The club may have ended its tenure under The Satellite moniker, and hosted many a great moment since the changeover in 2010-ish, but the venue’s golden age undoubtedly belongs to Spaceland, a period that ran from the mid-1990s until 2010.

What’s In a Name?

Spaceland wasn’t actually the official name of the bar. It was the name of the club night started by Mitchell Frank and his partners, who would go on to build an Eastside music empire. When Jeff Wolfram took over the family business in the mid-’90s, the venue’s name was Dreams of L.A.

Frank and former partner Nancy Whalen had been booking a night at the venue since 1993 called Pan — the name inspired by Tom Robbins’ “Jitterbug Perfume.” They changed the night’s name to Spaceland in 1995, but the venue was still called Dreams of L.A. and the sign remains to this day.

Longtime talent booker Jennifer Teft explains: “In October 2000 when I started working in the office, one of my duties was handling the LA Weekly ad which still said ‘Spaceland at Dreams of L.A.’ I didn’t like the name ‘Dreams Of L.A.,’ I thought ‘Spaceland’ was cooler. So I just took the Dreams part out of the ad.” It stuck.

Later, when the time came to changing the venue’s legal name, they landed on ‘The Satellite,’ based on an Elliott Smith song. “We had one week to decide on a new name for the club,” says Tefft. “Four people were involved in making this decision and it was the only suggestion that wasn’t hated by at least one person.”

The First Spaceland Show

Now that we have the name game mostly sorted out, it’s time to dive into a massive collection of fond memories, spanning words and photos by bands, fans, photographers and event makers, from the first official Spaceland show in 1995, all the way to March of 2020.

poster for beck, possum dixon and lutefisk at spaceland

Brandon Jay (Lutefisk, Quazar and the Bamboozled)

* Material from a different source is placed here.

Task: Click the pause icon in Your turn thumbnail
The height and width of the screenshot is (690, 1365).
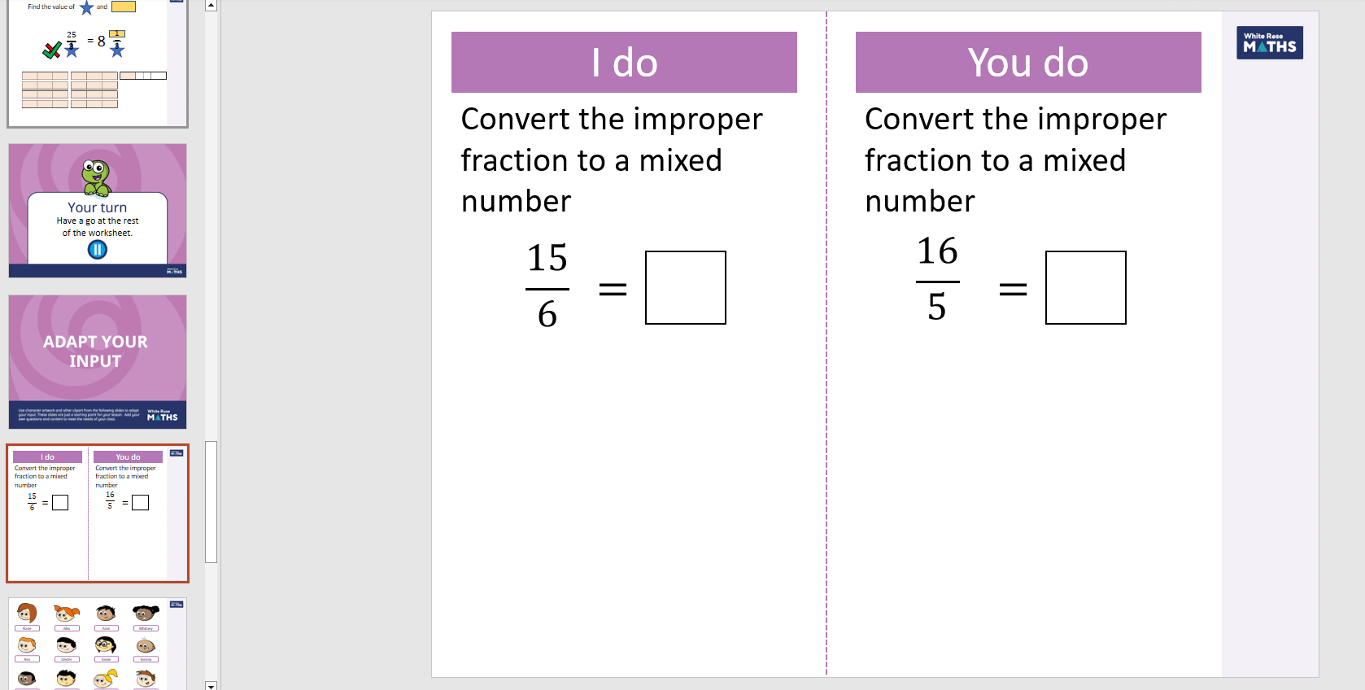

My old band Lutefisk played at Dreams of L.A. when it was called Pan a number of times, when the bands played upstairs in what became the smoking lounge and then down on the floor on the opposite side of the room from where the stage is now. We played what was considered the first show as Spaceland on March 10, 1995. It was a benefit for Lutefisk as our rehearsal space got broken into and all our gear was stolen. Beck, Possum Dixon and Lutefisk were what was originally on the bill that Naomi Laguana put together.

But a few days before the show, someone I think from Bill Silva Management asked if Foo Fighters could play first. It was the first time they performed in LA. They built a small stage about a foot off the ground before the show and despite it raining cats and dogs, there was a line down the block. It actually worked out great and raised us a bunch of money cause the show kind of sold out twice as most of the folks that came early to see Dave Grohl’s new band left and made room for all our regular fans to get in and sell it out again. For several years I was there what seems like almost every night we weren’t on tour.  So many great shows and memories. From seeing Ween, Pavement, Jon Spencer, to so many amazing Monday night residencies by Wiskey Biscuit, Radar Bros, The Negro Problem, Silversun Pickups, Patrick Park, Green and Yellow TV, Crack and on and on and on.